Dataset records:
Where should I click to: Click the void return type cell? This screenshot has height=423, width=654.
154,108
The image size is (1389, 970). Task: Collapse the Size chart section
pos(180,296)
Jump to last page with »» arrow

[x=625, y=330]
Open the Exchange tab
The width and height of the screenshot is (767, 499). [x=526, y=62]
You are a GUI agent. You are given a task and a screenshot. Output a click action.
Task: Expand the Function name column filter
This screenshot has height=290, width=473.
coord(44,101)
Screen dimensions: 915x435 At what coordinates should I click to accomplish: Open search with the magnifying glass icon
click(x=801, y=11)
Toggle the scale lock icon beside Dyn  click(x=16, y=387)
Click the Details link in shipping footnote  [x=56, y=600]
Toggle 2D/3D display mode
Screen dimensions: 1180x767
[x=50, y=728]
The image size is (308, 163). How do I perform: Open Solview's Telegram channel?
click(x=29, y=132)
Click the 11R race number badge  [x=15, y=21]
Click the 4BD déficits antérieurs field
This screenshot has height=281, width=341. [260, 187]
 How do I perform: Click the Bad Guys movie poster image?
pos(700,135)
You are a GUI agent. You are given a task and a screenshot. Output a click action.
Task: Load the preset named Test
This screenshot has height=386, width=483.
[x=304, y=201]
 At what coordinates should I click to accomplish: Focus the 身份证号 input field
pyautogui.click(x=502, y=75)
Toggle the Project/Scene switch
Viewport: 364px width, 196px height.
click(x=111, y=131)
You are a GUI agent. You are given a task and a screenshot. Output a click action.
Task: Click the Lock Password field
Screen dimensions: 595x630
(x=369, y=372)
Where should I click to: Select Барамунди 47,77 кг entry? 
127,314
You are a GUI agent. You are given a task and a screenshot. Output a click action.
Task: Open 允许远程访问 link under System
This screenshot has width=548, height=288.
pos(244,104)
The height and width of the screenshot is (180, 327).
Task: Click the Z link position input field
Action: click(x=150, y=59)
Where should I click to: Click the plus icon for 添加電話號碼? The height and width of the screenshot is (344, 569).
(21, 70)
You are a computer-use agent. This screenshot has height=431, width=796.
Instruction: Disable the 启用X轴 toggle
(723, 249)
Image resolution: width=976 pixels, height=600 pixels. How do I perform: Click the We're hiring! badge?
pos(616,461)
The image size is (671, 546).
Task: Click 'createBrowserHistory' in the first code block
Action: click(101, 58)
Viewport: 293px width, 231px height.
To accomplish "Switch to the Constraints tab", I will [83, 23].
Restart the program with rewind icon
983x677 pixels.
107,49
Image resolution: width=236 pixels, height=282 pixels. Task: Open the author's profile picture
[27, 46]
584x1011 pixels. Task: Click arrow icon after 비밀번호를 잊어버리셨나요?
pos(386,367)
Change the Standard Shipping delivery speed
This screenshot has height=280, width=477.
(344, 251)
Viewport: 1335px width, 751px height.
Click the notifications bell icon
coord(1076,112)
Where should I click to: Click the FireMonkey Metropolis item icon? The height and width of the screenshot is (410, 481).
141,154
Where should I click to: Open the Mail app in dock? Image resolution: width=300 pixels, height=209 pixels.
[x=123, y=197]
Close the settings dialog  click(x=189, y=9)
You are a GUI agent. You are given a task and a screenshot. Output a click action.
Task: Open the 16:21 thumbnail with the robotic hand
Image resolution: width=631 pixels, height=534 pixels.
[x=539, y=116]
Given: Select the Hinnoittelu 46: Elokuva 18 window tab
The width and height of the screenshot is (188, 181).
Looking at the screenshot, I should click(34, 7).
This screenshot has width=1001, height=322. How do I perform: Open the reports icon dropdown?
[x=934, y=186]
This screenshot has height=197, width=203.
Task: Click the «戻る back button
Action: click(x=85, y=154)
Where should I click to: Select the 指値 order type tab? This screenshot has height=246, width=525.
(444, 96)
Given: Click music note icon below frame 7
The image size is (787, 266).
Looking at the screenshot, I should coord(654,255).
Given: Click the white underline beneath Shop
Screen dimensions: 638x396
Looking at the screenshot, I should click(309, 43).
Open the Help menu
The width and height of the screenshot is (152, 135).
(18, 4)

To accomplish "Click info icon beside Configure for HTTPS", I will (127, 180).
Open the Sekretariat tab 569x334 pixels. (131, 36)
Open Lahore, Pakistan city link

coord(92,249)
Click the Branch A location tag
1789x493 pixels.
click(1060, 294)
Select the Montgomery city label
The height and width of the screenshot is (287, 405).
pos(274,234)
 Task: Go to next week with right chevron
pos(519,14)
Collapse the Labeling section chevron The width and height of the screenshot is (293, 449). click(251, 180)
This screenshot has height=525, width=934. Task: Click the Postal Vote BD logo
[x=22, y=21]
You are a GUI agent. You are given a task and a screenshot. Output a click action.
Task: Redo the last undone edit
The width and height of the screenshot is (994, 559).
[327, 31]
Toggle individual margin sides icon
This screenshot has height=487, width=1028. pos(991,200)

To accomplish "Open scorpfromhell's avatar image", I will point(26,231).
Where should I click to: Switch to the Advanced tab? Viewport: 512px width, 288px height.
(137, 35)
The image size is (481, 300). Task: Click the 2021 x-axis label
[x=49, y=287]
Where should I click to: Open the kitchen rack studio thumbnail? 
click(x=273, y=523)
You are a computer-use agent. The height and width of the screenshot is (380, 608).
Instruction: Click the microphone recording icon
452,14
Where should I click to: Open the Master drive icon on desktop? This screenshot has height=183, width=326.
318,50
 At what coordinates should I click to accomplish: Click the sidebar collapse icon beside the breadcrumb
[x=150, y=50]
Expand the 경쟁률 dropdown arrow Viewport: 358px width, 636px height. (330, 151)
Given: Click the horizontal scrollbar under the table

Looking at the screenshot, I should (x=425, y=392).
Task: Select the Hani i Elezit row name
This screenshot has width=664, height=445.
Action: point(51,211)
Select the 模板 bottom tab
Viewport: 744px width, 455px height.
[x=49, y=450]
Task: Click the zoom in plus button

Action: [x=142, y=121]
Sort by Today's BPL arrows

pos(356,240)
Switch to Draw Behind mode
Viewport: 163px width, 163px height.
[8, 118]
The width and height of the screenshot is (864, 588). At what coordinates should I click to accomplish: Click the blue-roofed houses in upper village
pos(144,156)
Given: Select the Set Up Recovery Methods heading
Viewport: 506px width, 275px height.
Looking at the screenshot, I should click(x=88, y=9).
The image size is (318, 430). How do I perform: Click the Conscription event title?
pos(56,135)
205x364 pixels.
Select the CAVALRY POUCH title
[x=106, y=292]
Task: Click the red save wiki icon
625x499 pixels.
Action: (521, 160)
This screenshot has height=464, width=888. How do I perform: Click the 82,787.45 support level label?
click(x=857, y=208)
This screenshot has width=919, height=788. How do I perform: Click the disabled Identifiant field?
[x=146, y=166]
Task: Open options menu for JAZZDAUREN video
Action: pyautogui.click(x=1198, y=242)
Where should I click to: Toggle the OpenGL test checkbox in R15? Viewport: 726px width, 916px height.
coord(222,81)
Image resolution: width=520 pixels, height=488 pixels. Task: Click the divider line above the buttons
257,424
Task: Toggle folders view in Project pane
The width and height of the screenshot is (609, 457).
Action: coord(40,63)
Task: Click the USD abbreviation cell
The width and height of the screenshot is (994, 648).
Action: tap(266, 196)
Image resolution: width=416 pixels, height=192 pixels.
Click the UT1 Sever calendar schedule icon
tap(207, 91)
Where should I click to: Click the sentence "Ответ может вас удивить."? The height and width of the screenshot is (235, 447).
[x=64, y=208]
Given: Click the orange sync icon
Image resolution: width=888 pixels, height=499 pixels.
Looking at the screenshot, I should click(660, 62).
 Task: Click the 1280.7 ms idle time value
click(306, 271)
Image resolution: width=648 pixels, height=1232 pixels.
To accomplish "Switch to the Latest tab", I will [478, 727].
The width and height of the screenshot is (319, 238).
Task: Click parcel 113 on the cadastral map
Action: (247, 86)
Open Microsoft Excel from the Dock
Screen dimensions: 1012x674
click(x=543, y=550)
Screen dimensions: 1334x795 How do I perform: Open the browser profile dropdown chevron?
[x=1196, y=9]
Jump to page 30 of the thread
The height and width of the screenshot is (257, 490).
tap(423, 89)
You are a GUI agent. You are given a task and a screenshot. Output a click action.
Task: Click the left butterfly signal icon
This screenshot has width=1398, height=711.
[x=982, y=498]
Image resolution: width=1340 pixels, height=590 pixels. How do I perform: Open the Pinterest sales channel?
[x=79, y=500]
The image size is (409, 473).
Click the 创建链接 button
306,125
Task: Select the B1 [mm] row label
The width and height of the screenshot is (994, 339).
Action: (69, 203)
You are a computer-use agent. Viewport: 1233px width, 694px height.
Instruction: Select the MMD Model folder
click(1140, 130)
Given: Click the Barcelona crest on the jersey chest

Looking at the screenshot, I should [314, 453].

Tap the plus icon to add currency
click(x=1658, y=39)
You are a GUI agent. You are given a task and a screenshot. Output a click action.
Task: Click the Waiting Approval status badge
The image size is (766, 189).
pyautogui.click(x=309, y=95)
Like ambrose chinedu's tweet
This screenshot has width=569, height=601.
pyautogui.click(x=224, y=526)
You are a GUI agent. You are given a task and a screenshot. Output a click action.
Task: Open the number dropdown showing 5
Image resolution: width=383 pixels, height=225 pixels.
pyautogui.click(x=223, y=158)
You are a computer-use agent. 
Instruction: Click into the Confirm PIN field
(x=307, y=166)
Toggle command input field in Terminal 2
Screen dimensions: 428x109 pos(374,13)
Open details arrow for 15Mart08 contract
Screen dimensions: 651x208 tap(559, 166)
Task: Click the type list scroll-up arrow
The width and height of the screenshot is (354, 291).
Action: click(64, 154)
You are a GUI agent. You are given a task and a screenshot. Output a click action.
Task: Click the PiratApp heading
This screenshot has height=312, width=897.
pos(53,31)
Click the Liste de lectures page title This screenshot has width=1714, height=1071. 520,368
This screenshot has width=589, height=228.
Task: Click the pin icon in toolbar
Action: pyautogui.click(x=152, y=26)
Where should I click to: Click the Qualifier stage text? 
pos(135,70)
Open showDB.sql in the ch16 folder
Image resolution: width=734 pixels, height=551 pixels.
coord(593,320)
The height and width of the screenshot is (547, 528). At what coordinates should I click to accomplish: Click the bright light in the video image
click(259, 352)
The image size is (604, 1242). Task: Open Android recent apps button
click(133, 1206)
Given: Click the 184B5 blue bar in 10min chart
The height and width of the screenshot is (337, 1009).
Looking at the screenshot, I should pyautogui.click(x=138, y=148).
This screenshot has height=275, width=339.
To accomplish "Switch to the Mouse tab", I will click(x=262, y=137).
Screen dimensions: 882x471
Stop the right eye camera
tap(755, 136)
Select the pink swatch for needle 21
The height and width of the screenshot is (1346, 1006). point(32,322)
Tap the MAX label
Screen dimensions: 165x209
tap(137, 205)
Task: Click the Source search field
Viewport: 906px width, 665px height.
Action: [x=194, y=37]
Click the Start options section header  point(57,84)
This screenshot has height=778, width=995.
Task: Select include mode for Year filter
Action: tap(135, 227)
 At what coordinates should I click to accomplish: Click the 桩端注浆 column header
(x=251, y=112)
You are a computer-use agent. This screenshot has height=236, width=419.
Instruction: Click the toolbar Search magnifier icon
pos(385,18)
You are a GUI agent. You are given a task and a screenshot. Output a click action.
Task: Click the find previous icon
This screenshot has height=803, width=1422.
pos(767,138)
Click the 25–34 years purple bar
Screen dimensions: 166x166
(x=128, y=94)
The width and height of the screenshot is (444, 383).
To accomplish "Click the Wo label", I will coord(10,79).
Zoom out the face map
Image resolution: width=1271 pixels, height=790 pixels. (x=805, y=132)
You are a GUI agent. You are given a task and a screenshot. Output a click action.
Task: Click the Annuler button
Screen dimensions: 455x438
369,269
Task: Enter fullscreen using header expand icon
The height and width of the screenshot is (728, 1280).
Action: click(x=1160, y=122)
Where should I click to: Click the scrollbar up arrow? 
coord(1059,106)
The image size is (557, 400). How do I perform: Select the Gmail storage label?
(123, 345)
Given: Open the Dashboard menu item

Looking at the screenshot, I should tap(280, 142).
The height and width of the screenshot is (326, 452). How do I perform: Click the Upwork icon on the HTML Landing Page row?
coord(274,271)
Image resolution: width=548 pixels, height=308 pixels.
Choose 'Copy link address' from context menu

What you are asked to do:
Write out, word for word, all lines from the line that holds "Where should I click to: Click the scrollbar" through the last line of the listing, with both end lines kept.

Result of the exercise:
Where should I click to: Click the scrollbar up arrow? 
coord(1059,106)
The image size is (557, 400). How do I perform: Select the Gmail storage label?
(123, 345)
Given: Open the Dashboard menu item

Looking at the screenshot, I should tap(280, 142).
The height and width of the screenshot is (326, 452). How do I perform: Click the Upwork icon on the HTML Landing Page row?
coord(274,271)
Image resolution: width=548 pixels, height=308 pixels.
Choose 'Copy link address' from context menu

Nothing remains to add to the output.